Pology Magazine  -  Adventures in Travel and World Culture.
Travel and World Culture   
Las Vegas
 Photo: Adam Booth
Las Vegas
 Photo: Csaba Fikker

Las Vegas: Resolving To Get Away
By Ben Bostick

On December 29th, two nights before the biggest (and last) night of the year in Las Vegas, there are tens of thousands of cars driving into the city, full of people anxiously anticipating an end to the blood-boiling traffic, eager after hundreds or thousands of miles to get out of the car, into the hotel room and out on the streets. 

Going the other way is the wiser crowd, knowingly evacuating the area that will in about 48 hours be the scene of some of the most terrible disorder ever considered fun by the masses and legal by the government.

Long before you cross the city line, the sublimely manic abundance that characterizes Las Vegas begins to take shape. 

Vegas is splayed out and lit up, and sears itself directly onto my cerebral cortex like a neon branding iron; it dazzles if only for the sheer volume of bulbs, neon and LCD. The contrast is bizarre, a giant throbbing pulse of lights and then—nothing on every side—just a few lonesome strands of headlights and taillights extending far beyond the horizon in both directions.

I look ahead transfixed, vision blurring as my mind tries to understand the myriad lights, too many to count and too close together to distinguish one from another; and then suddenly—I am among them.  They are everywhere. 

We exit onto Flamingo Road and ride it south toward the Strip.  I think I am ready for anything; but once I start closing in on the strip and see that unholy filament flashing and filling the ether, all my preconceptions about this city gather together in a little lump in my throat, making it harder and harder to breathe. 

To survive on the strip, it is necessary to take on a new mindset.  I must train my brain to ignore as much of the surrounding environment as possible: the Jumbotrons, fountains the size of the Great Lakes, pyramids next door to the Empire State Building next door to a pirate’s cove and lights, lights, lights! 

All you can do when faced with this kind of sublime silliness is laugh uncontrollably until you start to doubt your own sanity and the direction of the human race.  A 200 feet tall television likeness of Celine Dion is enough to send almost any man or woman into hysterical convulsions of laughter and/or suicidal depression. 

I can see the colossal pink clown that marks our residence for the next three nights: the Circus Circus.  I steer the car left onto Circus Circus Road and pull into one of the enormous parking structures.  We unload our luggage and meet up with everyone on the promenade level of the hotel. 

The girls are tired, so Andrew, James, and I take the elevator down to the promenade and shuffle through the clown-motif maze of children, shops, and an amusement park rides.

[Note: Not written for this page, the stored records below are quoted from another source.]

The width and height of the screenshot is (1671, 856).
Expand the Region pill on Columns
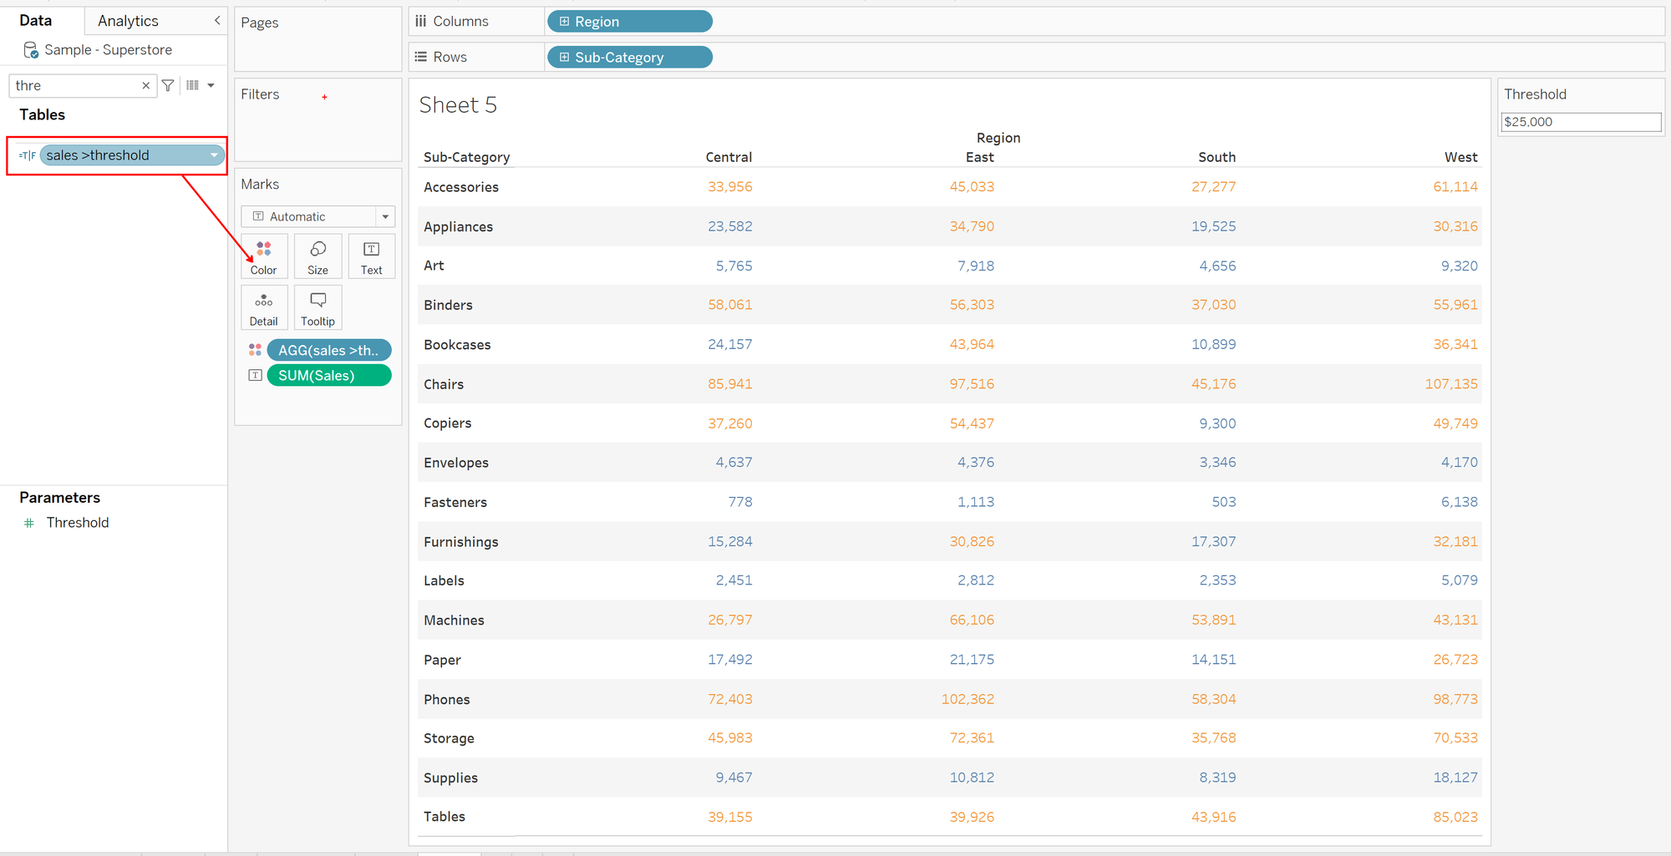(565, 22)
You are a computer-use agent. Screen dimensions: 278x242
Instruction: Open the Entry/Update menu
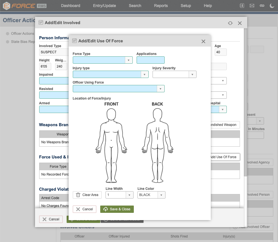[104, 6]
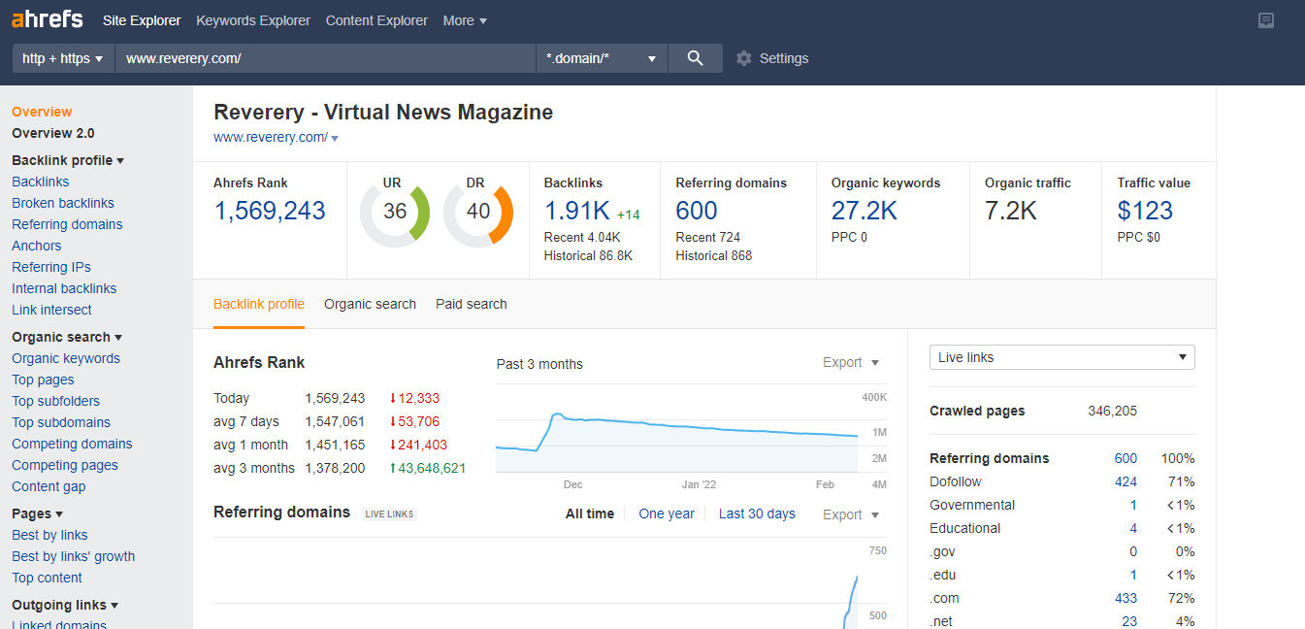Click the DR 40 donut chart
The width and height of the screenshot is (1305, 629).
tap(478, 212)
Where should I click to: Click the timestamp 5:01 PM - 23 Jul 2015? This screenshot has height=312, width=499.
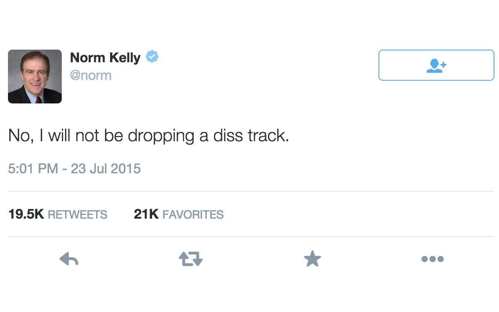[75, 168]
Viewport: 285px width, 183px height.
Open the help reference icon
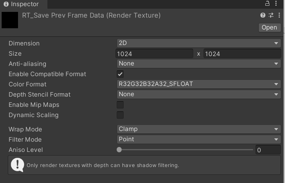pyautogui.click(x=263, y=15)
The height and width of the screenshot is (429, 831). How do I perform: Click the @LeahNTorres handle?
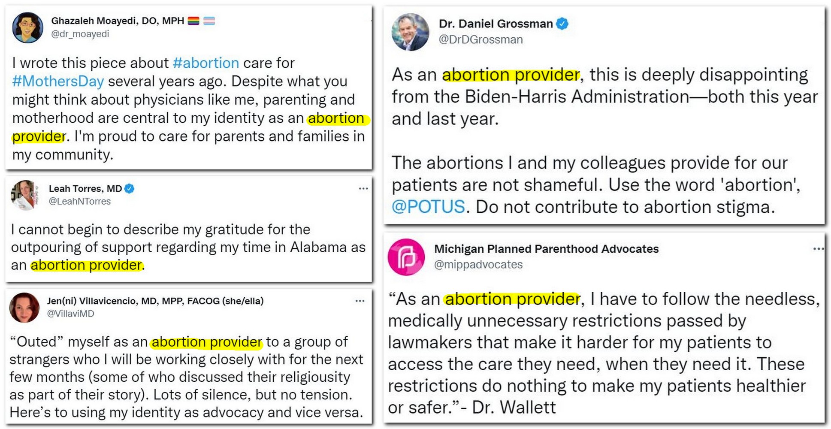pyautogui.click(x=80, y=201)
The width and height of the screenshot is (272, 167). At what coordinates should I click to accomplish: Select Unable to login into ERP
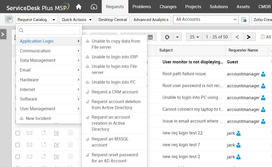pos(114,57)
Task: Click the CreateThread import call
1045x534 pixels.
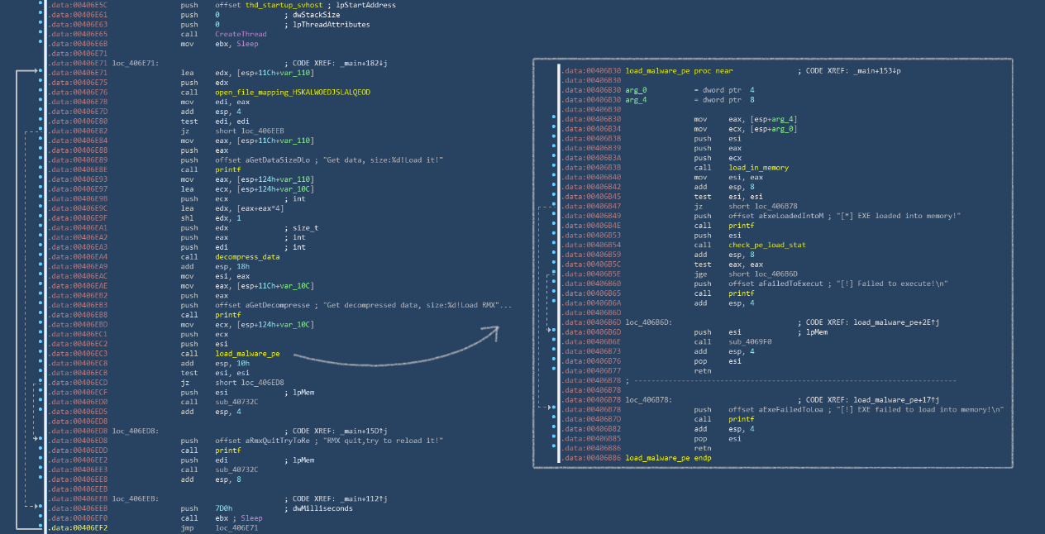Action: [x=241, y=34]
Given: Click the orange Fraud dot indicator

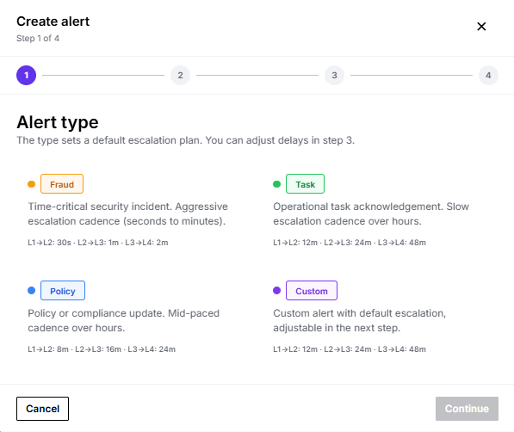Looking at the screenshot, I should coord(32,184).
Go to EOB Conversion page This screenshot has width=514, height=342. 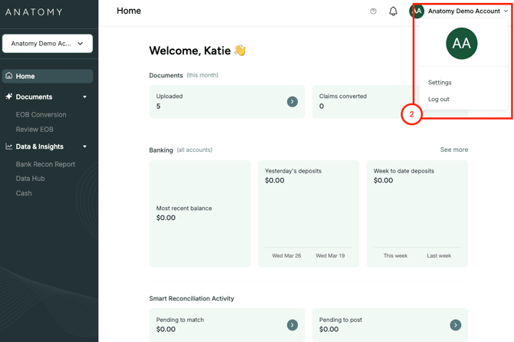coord(41,114)
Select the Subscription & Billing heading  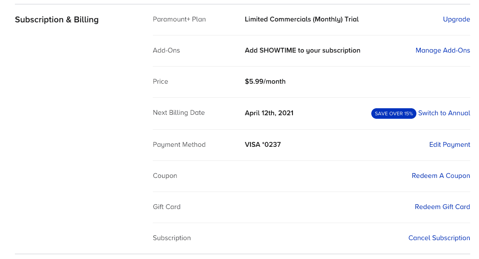(x=56, y=20)
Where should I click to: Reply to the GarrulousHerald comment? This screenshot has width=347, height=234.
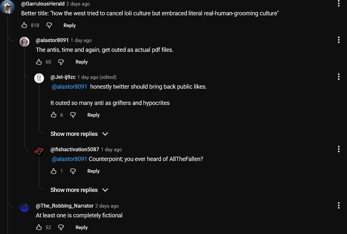click(x=69, y=25)
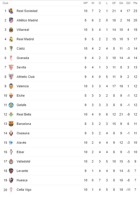Click the Club column header

point(5,3)
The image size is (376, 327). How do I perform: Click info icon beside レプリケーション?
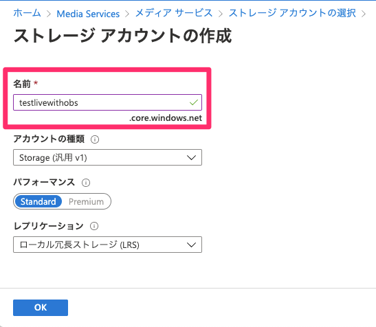[x=94, y=226]
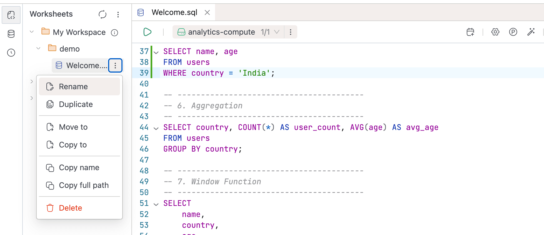Open query history clock icon
The height and width of the screenshot is (235, 544).
(11, 53)
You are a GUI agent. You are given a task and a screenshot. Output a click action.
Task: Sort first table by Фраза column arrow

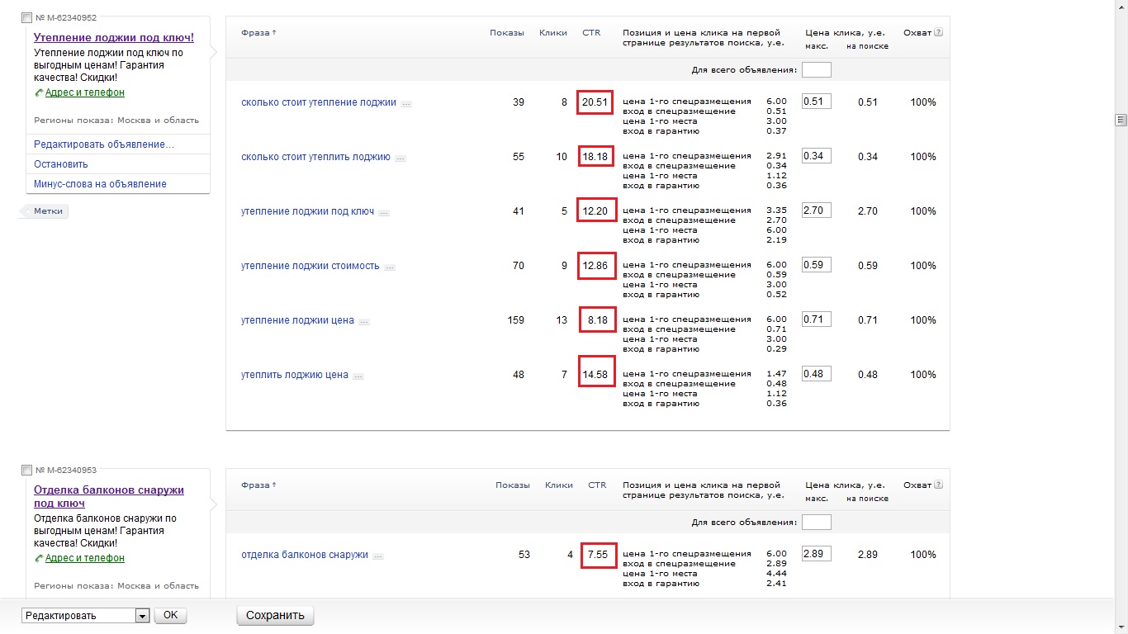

The bell clang of thousands of slot machines becomes louder until around the corner and up a small flight of stairs we find ourselves in the middle of a slightly organized train wreck of one-armed bandits, just waiting for us to shake their hands. 

People of all ages, shapes, and sizes are feeding their meager paychecks into these unforgiving clanking machines in every way possible: coins, dollar bills and some terrifying piece of plastic resembling a credit card with a string on one end attached to the sucker’s belt.  The wonders of modern technology.

We had never been to Las Vegas before, but we had all heard rumors of the complimentary drink policy.  If you are spending money in the casino, the policy goes, you drink for free. 

Of course the goal is to get you drunk so your wallet loosens up a little.  You move from the five-dollar table to the twenty-dollar table where you keep drinking and feeling more confident.  Inevitably you bet every dollar you have on one big hand and—just like that you're broke; and you need a drink, which now you have to pay for.

We decide to try to get "comped” next door at the Frontier; but being young and financially fragile, none of us are even willing to play the five-dollar tables.

We hang around the quarter slots trying to catch the eye of the cocktail waitress
who has passed us some two dozen since we first arrived twenty minutes ago.  Sometimes she smiles, but not once does she come over to ask us what we want to drink.  I can’t say that I blame her.